Task directions ▸ Copy each line of the records below that mentions the word "drawing".
Top of Task input
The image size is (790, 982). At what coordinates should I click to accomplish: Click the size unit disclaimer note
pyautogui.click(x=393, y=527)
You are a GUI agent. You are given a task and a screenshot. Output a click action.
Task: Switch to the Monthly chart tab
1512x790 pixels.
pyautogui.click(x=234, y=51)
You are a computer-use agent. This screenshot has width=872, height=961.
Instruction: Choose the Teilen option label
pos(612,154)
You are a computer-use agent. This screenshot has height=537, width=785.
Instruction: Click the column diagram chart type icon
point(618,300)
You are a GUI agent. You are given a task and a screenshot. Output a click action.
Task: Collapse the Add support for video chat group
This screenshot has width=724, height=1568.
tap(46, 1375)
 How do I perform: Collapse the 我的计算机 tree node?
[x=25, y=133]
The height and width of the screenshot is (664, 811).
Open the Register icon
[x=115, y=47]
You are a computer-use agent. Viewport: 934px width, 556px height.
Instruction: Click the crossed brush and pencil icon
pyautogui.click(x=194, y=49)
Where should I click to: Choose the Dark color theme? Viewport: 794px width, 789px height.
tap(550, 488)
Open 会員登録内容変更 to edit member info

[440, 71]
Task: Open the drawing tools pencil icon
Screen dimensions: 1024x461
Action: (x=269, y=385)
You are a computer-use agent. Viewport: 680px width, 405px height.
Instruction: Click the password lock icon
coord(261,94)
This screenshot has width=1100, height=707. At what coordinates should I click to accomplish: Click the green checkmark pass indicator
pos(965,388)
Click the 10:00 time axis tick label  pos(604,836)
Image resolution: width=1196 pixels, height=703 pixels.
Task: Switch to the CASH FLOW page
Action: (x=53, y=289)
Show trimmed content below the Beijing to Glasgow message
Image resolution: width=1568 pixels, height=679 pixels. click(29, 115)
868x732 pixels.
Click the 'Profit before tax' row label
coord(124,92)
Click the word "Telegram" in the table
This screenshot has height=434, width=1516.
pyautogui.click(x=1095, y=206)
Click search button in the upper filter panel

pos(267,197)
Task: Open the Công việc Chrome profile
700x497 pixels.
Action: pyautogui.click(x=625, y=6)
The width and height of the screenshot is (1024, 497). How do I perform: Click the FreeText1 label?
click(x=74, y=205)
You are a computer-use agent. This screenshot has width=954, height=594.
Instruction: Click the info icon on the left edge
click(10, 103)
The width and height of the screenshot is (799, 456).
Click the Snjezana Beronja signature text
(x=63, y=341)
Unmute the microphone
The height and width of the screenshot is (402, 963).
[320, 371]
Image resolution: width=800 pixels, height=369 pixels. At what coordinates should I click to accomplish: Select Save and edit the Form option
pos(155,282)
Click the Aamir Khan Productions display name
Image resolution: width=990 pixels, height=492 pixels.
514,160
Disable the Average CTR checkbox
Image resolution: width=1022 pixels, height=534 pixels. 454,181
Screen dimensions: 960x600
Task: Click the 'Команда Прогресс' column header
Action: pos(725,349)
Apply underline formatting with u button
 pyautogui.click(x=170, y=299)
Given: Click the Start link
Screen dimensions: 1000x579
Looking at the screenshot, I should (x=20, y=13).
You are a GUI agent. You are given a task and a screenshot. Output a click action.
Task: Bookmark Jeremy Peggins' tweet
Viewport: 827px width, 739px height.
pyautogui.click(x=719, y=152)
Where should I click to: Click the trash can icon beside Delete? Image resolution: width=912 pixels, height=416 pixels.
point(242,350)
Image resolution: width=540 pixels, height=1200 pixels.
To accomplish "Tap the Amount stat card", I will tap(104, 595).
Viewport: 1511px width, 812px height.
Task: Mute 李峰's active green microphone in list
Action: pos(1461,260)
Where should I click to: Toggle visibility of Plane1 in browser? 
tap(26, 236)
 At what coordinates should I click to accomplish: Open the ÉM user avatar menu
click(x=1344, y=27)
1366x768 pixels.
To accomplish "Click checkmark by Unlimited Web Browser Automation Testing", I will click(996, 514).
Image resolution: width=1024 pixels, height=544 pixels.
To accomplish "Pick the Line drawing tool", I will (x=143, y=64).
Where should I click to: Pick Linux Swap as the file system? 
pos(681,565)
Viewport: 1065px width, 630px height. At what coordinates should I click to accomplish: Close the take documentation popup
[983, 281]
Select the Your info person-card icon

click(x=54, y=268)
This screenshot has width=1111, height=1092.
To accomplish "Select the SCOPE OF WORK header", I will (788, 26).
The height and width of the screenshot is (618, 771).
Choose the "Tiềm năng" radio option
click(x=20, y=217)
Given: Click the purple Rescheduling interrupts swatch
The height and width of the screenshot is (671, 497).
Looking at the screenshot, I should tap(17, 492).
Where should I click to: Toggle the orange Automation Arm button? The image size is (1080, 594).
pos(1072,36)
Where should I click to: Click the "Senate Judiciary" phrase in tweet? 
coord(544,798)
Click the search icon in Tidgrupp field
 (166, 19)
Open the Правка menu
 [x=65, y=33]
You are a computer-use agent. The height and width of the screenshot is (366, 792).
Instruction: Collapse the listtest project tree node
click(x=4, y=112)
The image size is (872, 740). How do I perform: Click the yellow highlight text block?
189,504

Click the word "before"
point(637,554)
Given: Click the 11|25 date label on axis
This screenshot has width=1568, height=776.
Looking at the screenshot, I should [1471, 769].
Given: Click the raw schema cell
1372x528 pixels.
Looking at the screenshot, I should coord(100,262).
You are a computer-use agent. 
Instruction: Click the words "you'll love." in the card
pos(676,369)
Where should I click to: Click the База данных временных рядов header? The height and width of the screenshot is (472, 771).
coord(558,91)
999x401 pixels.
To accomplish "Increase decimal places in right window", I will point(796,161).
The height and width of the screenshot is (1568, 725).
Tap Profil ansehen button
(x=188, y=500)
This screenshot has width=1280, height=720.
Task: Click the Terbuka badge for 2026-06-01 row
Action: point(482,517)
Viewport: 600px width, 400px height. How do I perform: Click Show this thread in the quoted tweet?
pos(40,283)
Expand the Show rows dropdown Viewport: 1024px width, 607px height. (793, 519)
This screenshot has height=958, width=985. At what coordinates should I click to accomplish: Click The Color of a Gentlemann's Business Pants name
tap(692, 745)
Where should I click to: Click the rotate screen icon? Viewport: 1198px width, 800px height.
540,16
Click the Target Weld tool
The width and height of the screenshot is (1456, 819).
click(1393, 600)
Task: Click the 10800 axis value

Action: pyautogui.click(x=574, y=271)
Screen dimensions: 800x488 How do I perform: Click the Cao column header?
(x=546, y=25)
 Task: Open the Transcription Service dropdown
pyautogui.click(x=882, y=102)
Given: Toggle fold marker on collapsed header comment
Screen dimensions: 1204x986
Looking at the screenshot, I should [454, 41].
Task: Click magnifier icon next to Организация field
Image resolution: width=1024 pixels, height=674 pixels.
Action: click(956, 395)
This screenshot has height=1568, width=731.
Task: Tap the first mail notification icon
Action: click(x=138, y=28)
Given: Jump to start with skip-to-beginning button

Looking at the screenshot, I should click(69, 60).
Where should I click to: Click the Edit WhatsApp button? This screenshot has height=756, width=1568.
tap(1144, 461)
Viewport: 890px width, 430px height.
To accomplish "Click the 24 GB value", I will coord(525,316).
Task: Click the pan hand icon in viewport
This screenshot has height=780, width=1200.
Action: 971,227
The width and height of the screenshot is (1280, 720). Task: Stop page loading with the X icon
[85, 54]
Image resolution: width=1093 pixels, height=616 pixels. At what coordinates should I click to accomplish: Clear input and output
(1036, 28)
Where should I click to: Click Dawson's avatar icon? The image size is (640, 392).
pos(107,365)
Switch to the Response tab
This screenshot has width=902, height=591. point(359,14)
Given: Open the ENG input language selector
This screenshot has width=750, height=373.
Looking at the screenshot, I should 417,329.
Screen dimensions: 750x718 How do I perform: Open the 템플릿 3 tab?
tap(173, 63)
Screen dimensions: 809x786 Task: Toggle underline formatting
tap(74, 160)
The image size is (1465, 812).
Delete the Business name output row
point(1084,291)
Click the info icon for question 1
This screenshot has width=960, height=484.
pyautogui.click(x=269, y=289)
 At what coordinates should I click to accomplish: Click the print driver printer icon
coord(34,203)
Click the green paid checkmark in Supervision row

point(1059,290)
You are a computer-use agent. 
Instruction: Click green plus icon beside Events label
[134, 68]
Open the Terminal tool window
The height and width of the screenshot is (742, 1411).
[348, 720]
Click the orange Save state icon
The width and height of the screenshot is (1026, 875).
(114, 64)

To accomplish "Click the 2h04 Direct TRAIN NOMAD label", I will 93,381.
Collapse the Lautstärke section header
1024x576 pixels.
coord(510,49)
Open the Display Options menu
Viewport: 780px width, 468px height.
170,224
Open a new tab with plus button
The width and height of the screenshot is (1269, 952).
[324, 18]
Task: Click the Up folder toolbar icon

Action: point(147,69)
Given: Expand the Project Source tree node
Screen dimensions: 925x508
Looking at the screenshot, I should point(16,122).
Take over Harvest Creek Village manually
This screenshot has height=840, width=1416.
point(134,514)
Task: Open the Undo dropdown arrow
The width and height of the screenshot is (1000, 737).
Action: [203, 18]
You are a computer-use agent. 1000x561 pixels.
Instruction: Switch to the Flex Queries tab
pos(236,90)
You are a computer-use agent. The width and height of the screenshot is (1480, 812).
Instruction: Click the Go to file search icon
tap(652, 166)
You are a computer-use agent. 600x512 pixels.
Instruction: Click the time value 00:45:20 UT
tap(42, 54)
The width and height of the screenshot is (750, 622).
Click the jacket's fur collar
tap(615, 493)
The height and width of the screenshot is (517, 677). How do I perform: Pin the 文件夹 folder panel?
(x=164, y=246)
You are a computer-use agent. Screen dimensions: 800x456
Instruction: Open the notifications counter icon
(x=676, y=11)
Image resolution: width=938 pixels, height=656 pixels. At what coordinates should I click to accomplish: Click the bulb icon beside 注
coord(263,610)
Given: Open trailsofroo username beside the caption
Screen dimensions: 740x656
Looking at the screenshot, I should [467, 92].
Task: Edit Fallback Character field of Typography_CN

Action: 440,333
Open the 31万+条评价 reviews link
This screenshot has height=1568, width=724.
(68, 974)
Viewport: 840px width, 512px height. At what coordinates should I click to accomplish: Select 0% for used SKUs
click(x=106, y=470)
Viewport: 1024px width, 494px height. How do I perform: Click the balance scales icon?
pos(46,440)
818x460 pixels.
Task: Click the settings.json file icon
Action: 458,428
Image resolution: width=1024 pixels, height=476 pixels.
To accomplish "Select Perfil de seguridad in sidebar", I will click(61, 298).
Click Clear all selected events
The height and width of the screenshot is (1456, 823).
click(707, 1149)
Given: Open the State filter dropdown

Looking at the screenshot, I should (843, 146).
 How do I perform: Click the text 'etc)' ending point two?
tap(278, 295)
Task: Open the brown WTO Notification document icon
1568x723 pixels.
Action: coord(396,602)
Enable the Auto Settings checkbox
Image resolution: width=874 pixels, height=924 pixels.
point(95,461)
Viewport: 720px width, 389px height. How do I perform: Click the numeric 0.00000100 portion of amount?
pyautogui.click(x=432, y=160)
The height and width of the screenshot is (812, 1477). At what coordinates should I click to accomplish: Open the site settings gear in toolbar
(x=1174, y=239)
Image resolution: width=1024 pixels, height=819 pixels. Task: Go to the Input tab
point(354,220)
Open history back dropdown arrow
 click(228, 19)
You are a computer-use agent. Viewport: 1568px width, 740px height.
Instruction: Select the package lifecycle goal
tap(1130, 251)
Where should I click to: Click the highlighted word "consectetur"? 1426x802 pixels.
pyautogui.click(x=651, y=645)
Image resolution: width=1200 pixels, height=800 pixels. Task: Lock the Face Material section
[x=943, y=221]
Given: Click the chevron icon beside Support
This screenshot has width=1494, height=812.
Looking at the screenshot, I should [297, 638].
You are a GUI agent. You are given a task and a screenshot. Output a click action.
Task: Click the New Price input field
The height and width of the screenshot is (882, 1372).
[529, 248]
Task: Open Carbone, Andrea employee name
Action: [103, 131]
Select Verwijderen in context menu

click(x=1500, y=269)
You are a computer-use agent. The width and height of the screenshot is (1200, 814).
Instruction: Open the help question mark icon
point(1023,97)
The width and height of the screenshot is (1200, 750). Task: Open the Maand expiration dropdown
Bottom of Task input
Response to this exercise ▸
Task: Open the drawing tools pencil icon
To accomplish "Pick the Line drawing tool", I will (x=143, y=64).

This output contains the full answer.